= TASK DESCRIPTION =
Write out the data below exactly as given, without any of its pictures.

Collected data entries:
──────────
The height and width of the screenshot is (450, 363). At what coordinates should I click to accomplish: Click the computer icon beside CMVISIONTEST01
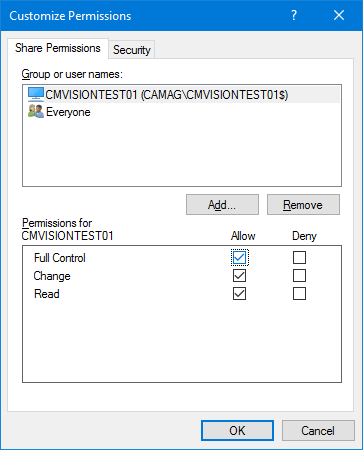[x=36, y=95]
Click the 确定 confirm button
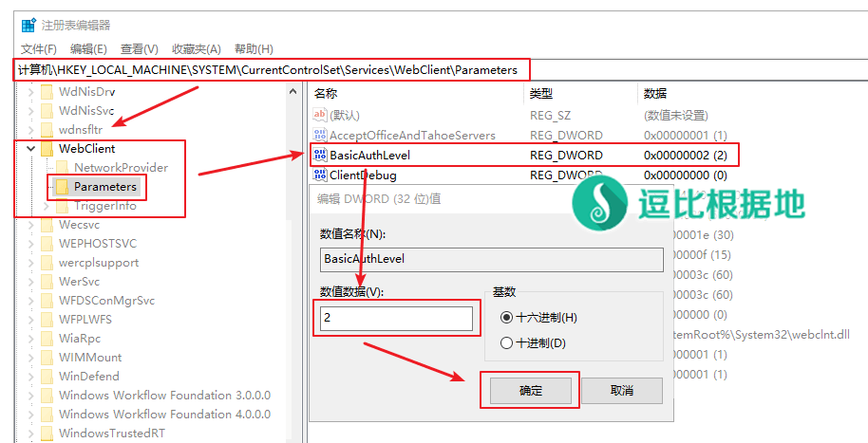Image resolution: width=868 pixels, height=443 pixels. (530, 390)
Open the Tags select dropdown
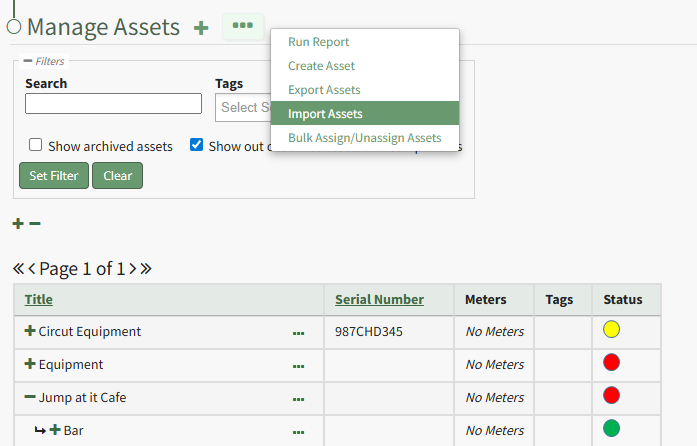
──────────
= RESPONSE FOR THIS EXERCISE =
The height and width of the screenshot is (450, 363). At what coordinates should I click to accomplish: Click the computer icon beside CMVISIONTEST01
[x=36, y=95]
Click the 确定 confirm button
Image resolution: width=868 pixels, height=443 pixels. (530, 390)
Open the Tags select dropdown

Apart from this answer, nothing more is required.